The key to understanding heart health incorporates more than just measuring and evaluating dietary fat. A new study from the Loma Linda University Adventist Health Sciences Center, involving more than 81,000 participants, shows that the type of protein people eat matters too.
By comparing people who ate large amounts of meat protein with people who ate large amounts of nut and seed protein, researchers found that meat protein is not so good for the heart, and nut and seed protein is beneficial. Specifically they found that meat-eaters had a 60 percent increase in heart disease and nut/seed eaters experienced a 40 percent reduction in heart disease. Not only is nut and seed protein not harmful, it’s helpful.
Researchers from the present study stress that people have to consider more than just “bad fats” in meats and other products and “good fats” in nuts and seeds. The types of proteins in each food source also makes a significant impact on heart health.
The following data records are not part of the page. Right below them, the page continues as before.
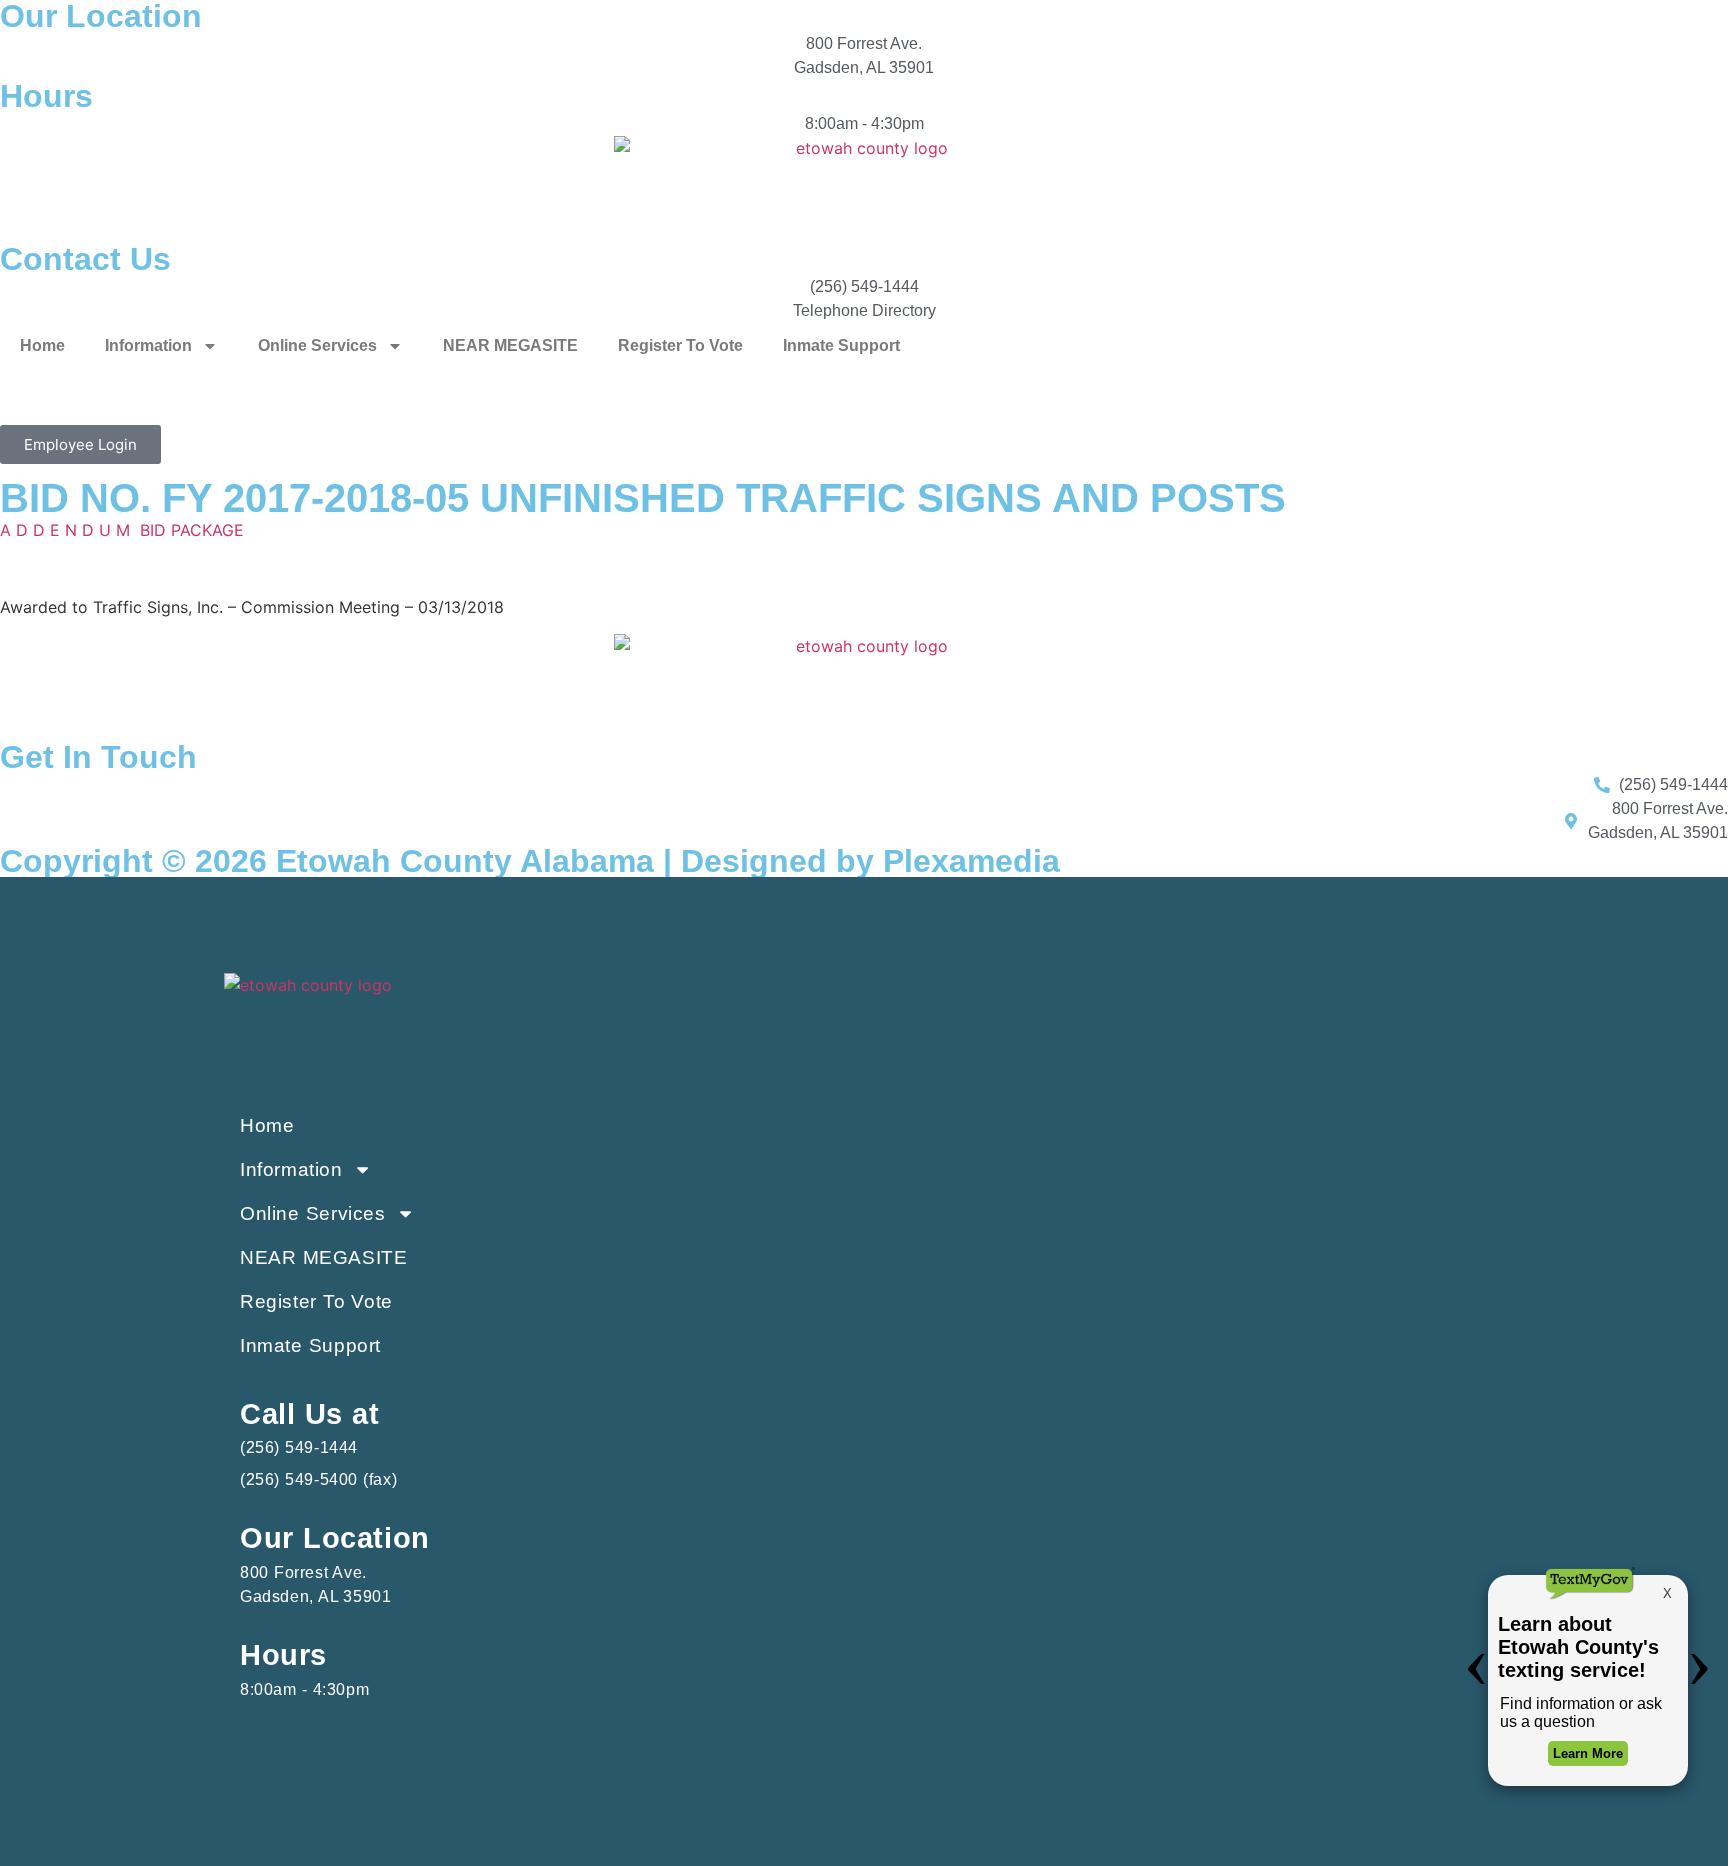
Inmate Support (841, 345)
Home (42, 345)
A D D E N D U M (65, 530)
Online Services (317, 345)
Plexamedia (971, 861)
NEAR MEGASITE (510, 345)
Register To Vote (680, 345)
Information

Protein is an important dietary source because the body doesn’t store it, and people need it every day. The main difference between animal and plant proteins are the types of amino acids that act as the building blocks for proteins. For example, plant sources of protein often contain low levels of amino acids like methionine, tryptophan, lysine, and isoleucine.
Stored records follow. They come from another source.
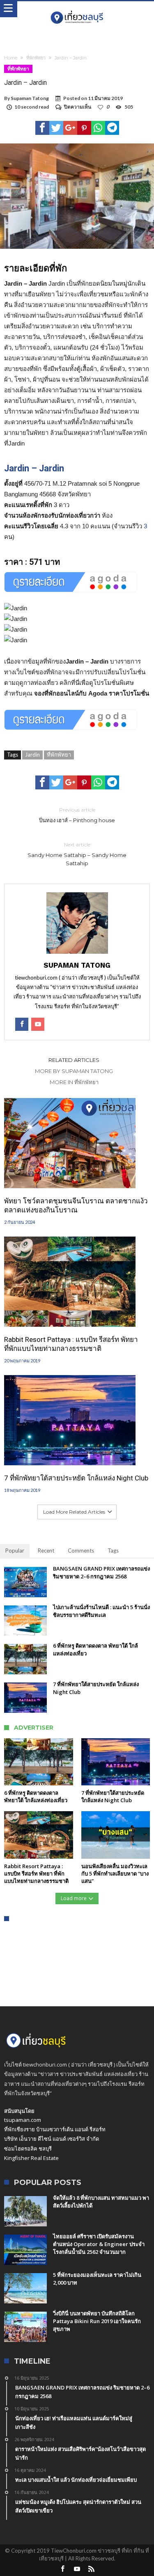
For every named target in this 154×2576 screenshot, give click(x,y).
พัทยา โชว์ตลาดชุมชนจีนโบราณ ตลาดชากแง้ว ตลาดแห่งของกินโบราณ (76, 1205)
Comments (81, 1550)
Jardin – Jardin (34, 468)
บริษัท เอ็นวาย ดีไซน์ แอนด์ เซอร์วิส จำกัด (51, 2138)
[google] (70, 128)
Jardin (32, 754)
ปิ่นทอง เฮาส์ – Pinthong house (77, 815)
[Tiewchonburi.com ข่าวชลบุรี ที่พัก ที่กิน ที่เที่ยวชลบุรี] (76, 9)
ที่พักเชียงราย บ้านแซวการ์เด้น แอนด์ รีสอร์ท (55, 2129)
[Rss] (91, 2569)
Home (10, 58)
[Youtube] (77, 2569)
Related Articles (73, 1060)
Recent (46, 1550)
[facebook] (42, 128)
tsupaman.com (22, 2120)
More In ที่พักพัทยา (74, 1082)
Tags (113, 1550)
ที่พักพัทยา (36, 58)
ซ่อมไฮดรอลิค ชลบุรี (28, 2148)
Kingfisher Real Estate (31, 2158)
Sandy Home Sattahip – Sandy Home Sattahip (77, 853)
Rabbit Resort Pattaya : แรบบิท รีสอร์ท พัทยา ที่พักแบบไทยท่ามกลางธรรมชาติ (71, 1344)
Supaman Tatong (30, 98)
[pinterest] (84, 128)
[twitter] (56, 128)
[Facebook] (62, 2569)
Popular (14, 1550)
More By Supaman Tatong (74, 1071)
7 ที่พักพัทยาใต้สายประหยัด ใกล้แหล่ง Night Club (76, 1478)
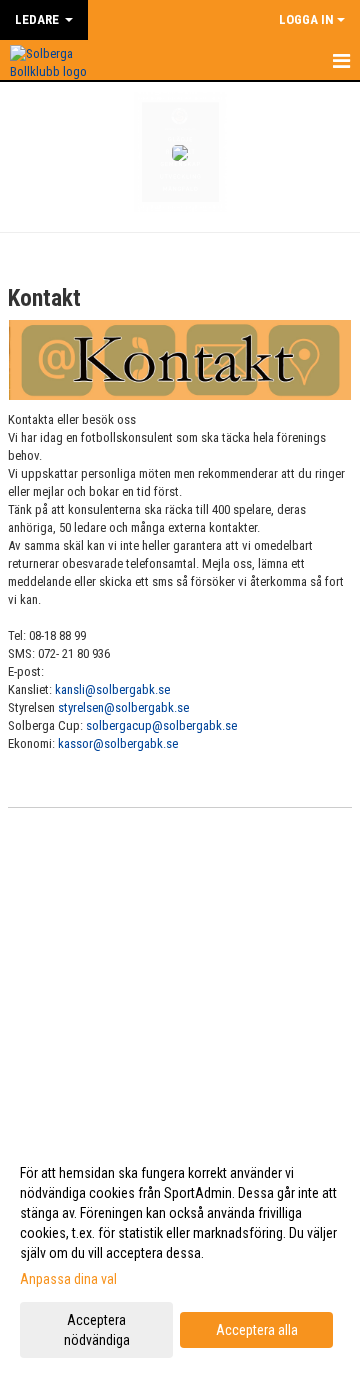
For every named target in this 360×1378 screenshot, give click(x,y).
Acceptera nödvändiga (97, 1330)
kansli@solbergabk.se (112, 689)
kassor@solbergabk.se (118, 743)
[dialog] (180, 1255)
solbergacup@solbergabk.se (161, 725)
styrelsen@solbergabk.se (123, 707)
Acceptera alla (257, 1330)
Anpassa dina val (68, 1279)
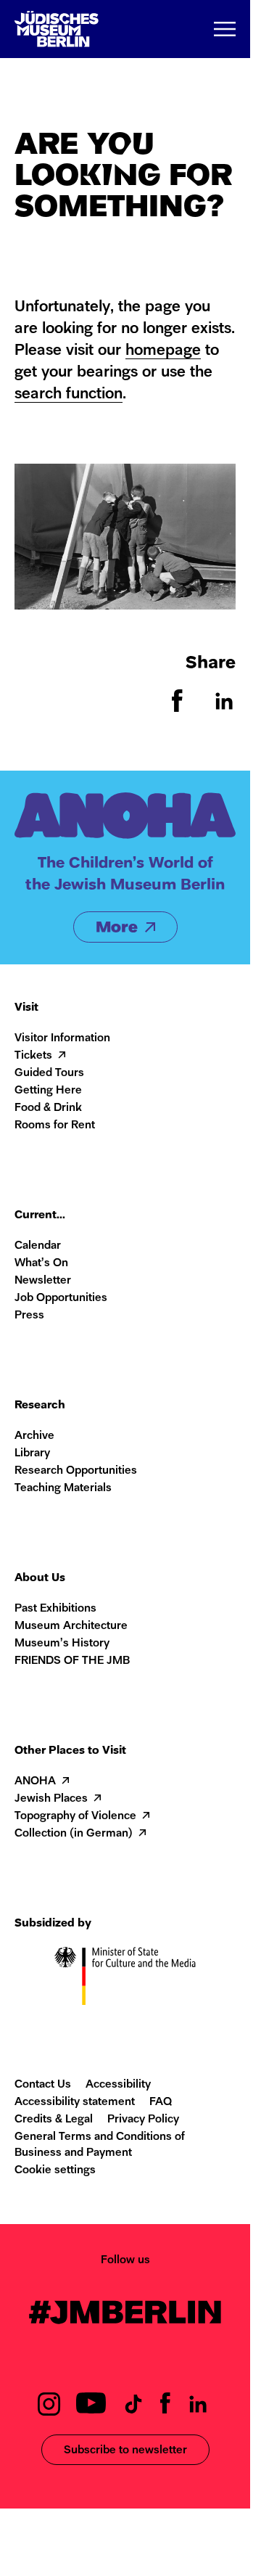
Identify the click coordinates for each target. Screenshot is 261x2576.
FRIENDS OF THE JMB (72, 1661)
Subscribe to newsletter (125, 2450)
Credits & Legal (53, 2119)
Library (32, 1453)
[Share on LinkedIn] (224, 708)
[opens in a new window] (49, 2412)
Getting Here (48, 1091)
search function (68, 394)
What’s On (41, 1263)
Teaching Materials (63, 1488)
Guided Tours (49, 1073)
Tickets (33, 1056)
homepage (163, 350)
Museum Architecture (71, 1626)
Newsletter (42, 1281)
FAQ (160, 2102)
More (117, 928)
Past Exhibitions (55, 1609)
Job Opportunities (60, 1298)
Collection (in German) (73, 1834)
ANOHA (35, 1781)
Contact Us (42, 2085)
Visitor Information (62, 1038)
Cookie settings (55, 2170)
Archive (34, 1436)
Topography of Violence (75, 1816)
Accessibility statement (74, 2102)
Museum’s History (61, 1643)
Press (29, 1315)
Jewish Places (51, 1799)
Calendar (37, 1246)
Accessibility (118, 2085)
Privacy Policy (143, 2119)
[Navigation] (225, 29)
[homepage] (56, 29)
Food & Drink (48, 1108)
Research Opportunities (75, 1471)
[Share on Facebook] (177, 708)
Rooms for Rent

In their study, researchers employed a unique approach. They compared heart health outcomes between consumption of meat protein versus nut/seed protein instead of just meat protein versus plant protein.
"This research is suggesting there is more heterogeneity than just the binary categorization of plant protein or animal protein," explained co-principal investigator Gary Fraser, MB ChB, PhD.
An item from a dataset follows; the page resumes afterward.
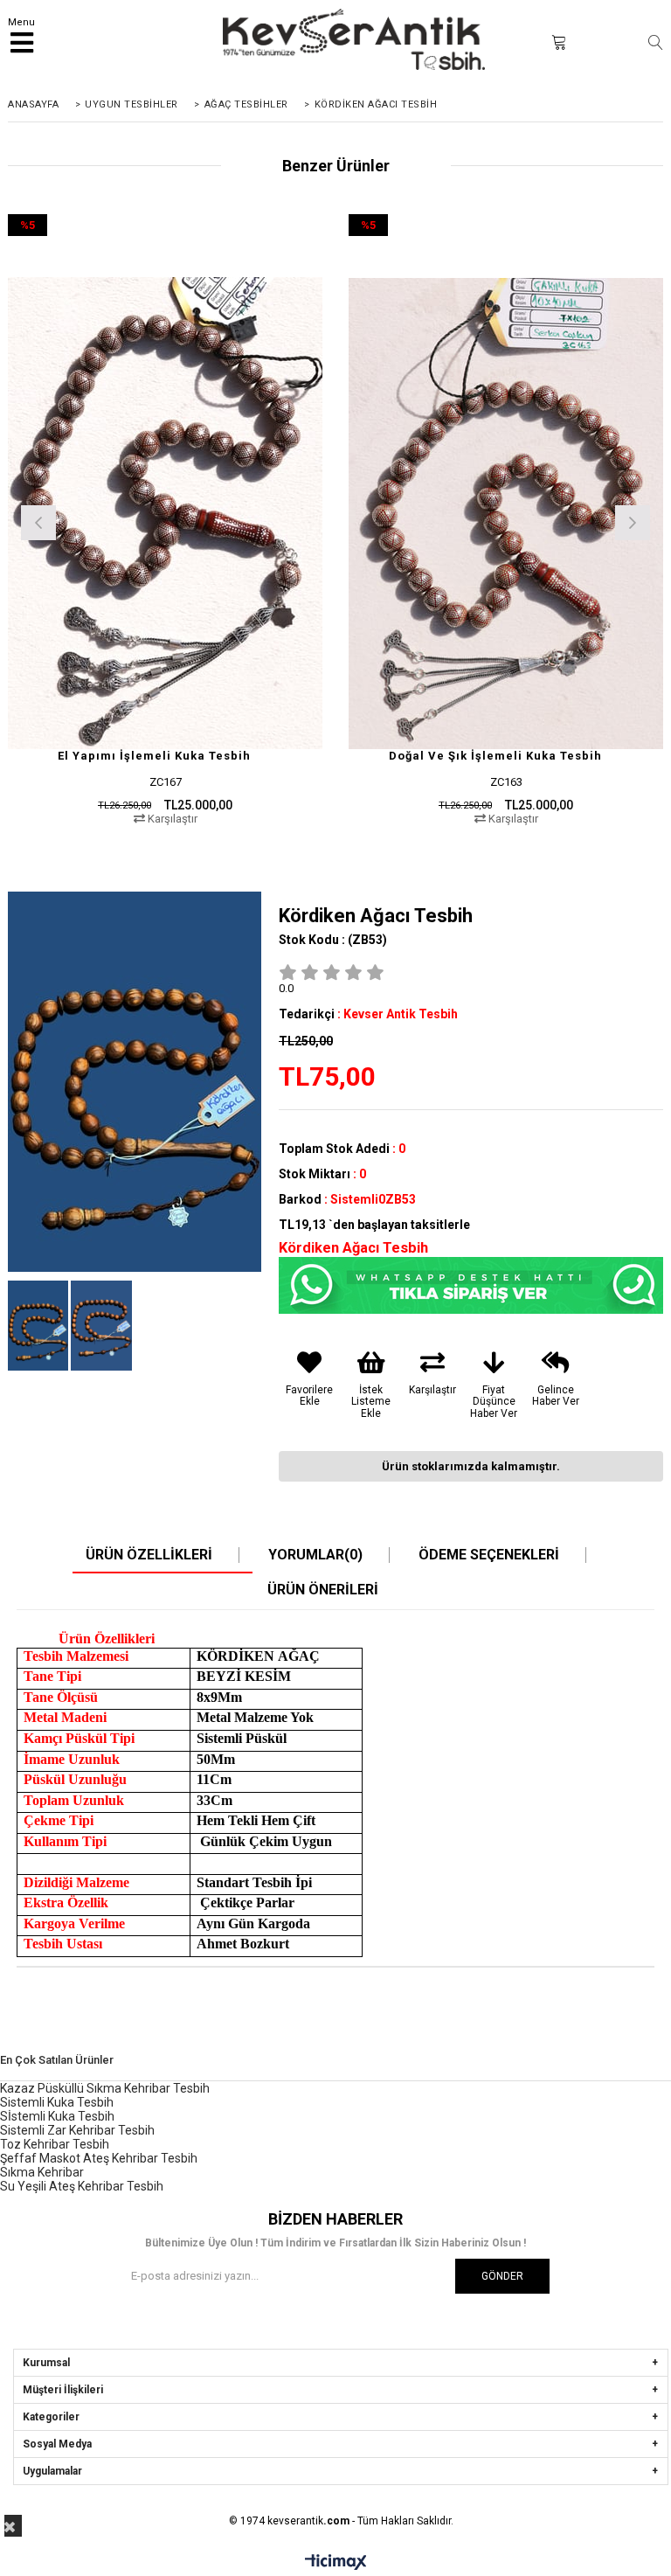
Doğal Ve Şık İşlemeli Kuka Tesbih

Questions for future investigations include: Which amino acids in meat proteins are responsible for the sharp increase in risk of heart disease? Do proteins from particular sources affect heart disease risk by impacting cardiac risk factors like blood lipids, blood pressure, and being overweight?
"While dietary fats are part of the story in affecting risk of cardiovascular disease, proteins may also have important and largely overlooked independent effects on risk," Fraser explained.
In the United States, more than 600,000 people die every year of heart disease, making it the leading cause of death for both men and women.
The present study was published in the International Journal of Epidemiology.